Aryesta terdiam dengan rasa tak terima. Buku-buku jarinya memutih sebab tanpa sadar terkepal di masing-masing tubuh. Napasnya masih memburu kasar. Dia ingin mengumpati laki-laki yang melenggang santai.
“Baiklah,” ucapnya pelan sambil menundukkan kepala. Seingin apa pun dia ingin melenyapkan Aleandra, Aryesta tak punya pilihan lain. Dia harus bergegas, membuktikan kebenaran tentang suaminya. Atau dia akan kehabisan waktu. “Aku mau melakukan apa yang kamu mau, tapi tolong setelahnya beri apa yang kamu janjikan.”
“Wah, jadi kamu seriusan, nih?” Aleandra berbalik badan penuh sebelum tertawa mengejek. “Cepat lakukan kalau begitu!” tantangnya kemudian.
Aryesta perlahan mengangkat wajahnya.
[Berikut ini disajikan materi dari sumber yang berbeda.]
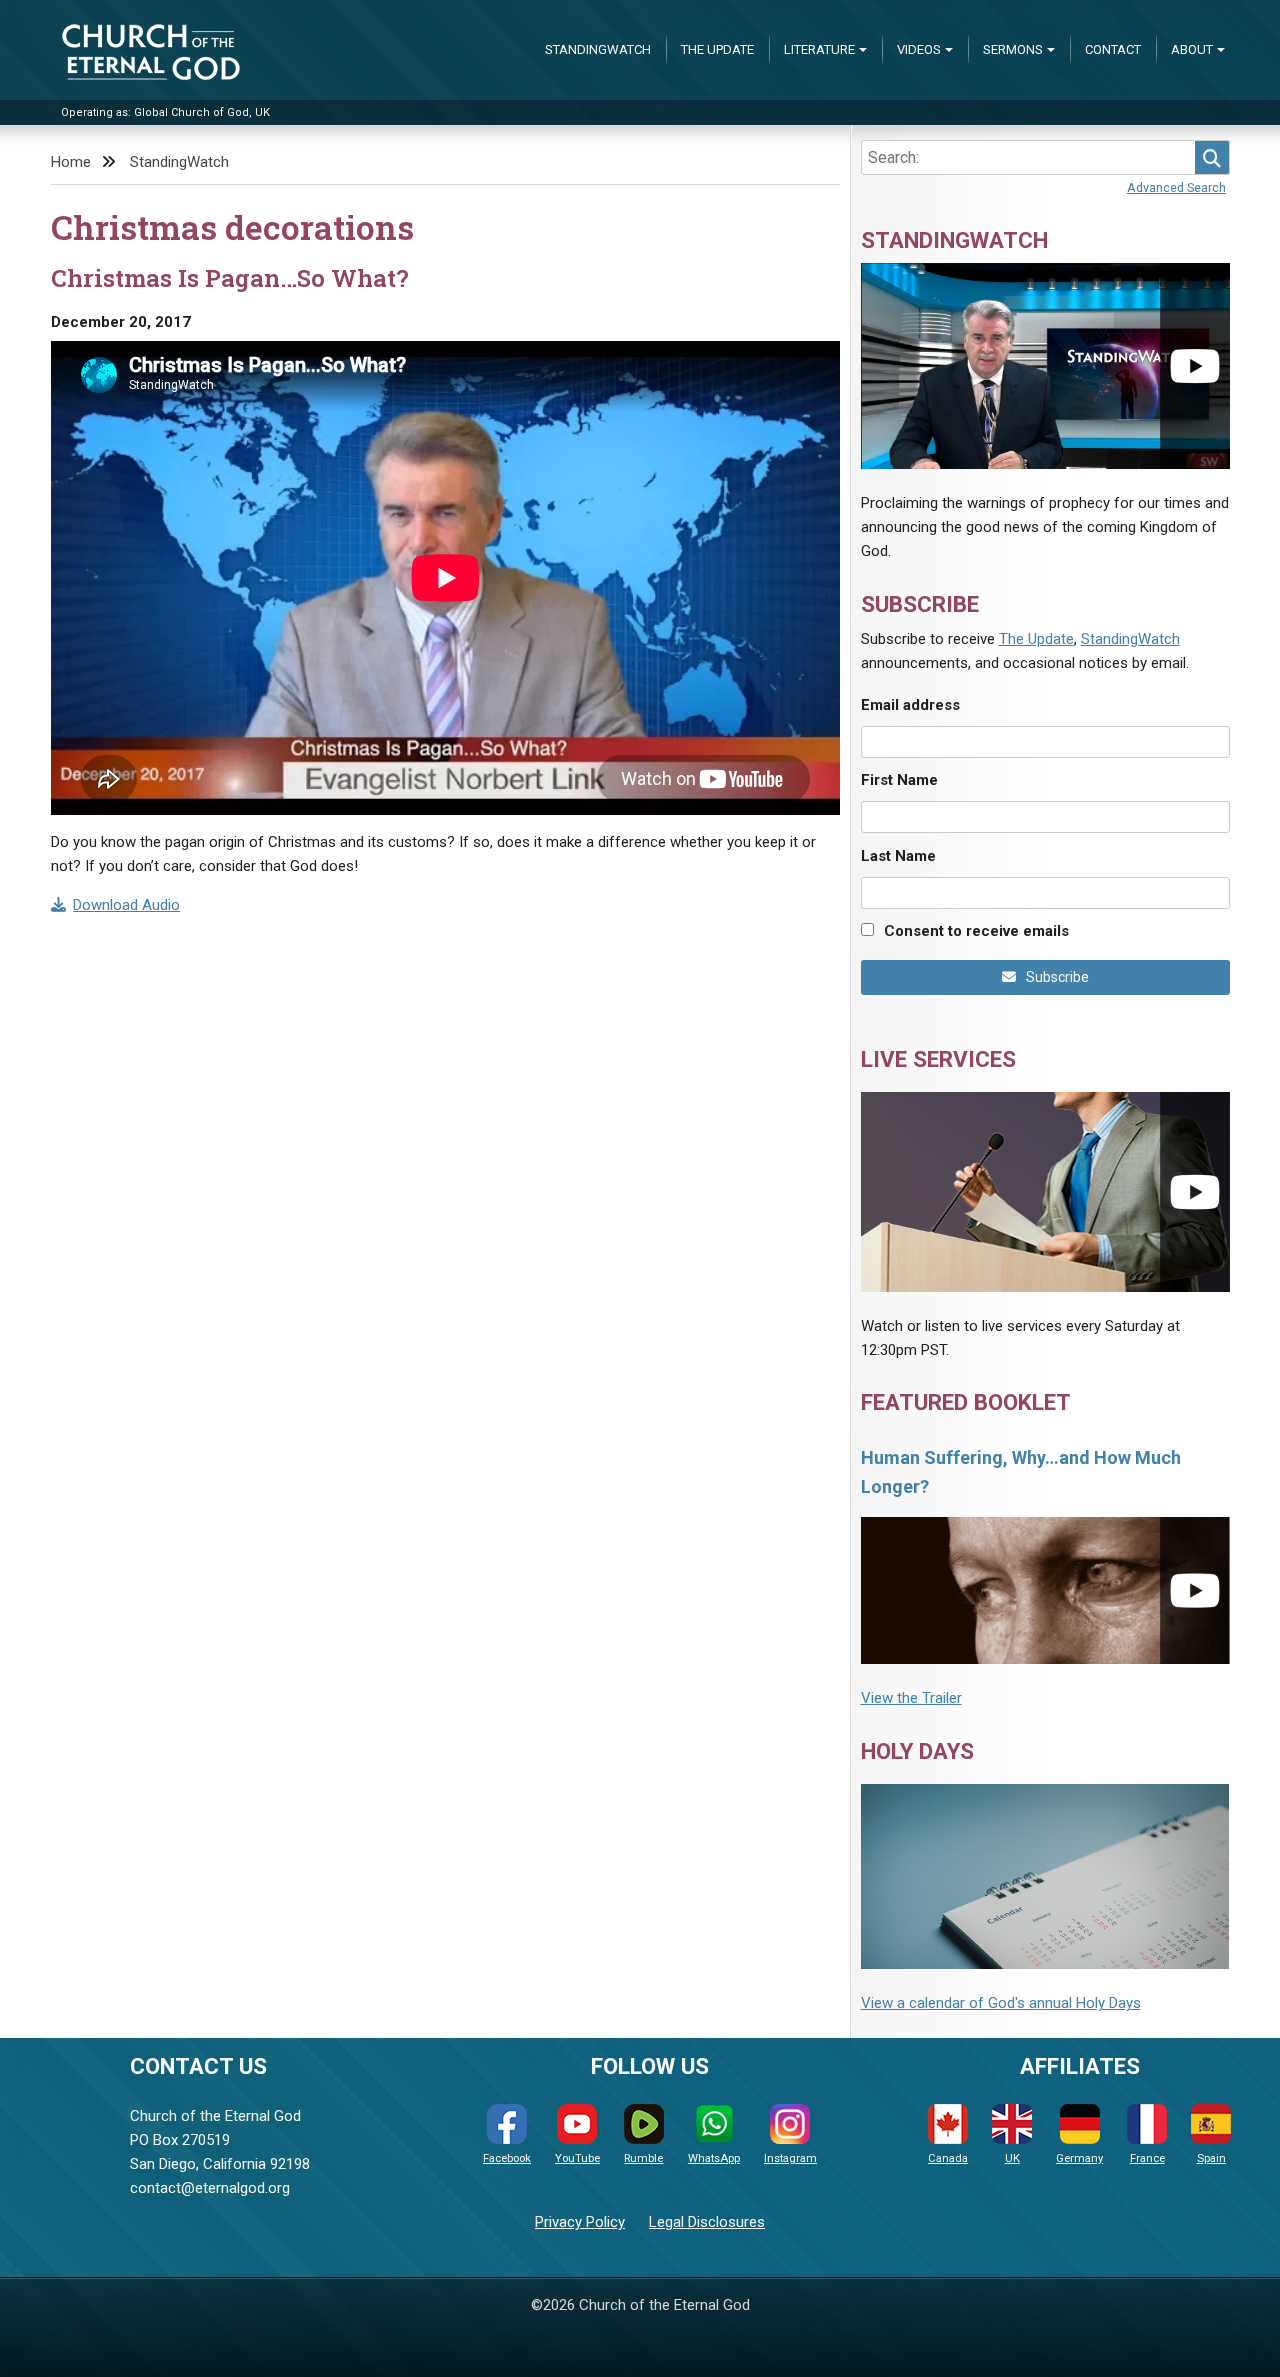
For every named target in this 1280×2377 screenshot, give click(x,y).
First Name (899, 780)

Rahangnya mengetat. Namun, tangannya menarik pelan cardigan yang masih dia kenakan. Kedua maniknya memanas. Seumur hidupnya, ini kali pertama dia merendahkan diri.
Memejamkan mata, Aryesta menarik lepas cardigan tersebut dengan perasaan campur aduk. Menyisakan blush tanpa lengan. Lalu, dia telan ludah sebelum jari-jari lentiknya membuka satu per satu kancing blush berwarna putih itu.
Sementara itu, di depannya, Aleandra melebarkan mata marah. Matanya tak beralih pada jari-jari Aryesta yang melepas satu per satu kancing bajunya. Rahang laki-laki tampan itu mengetat keras. Manik tajam itu kian membola saat Aryesta benar-benar menanggalkan blush hingga pakaian itu teronggok di dekat kakinya.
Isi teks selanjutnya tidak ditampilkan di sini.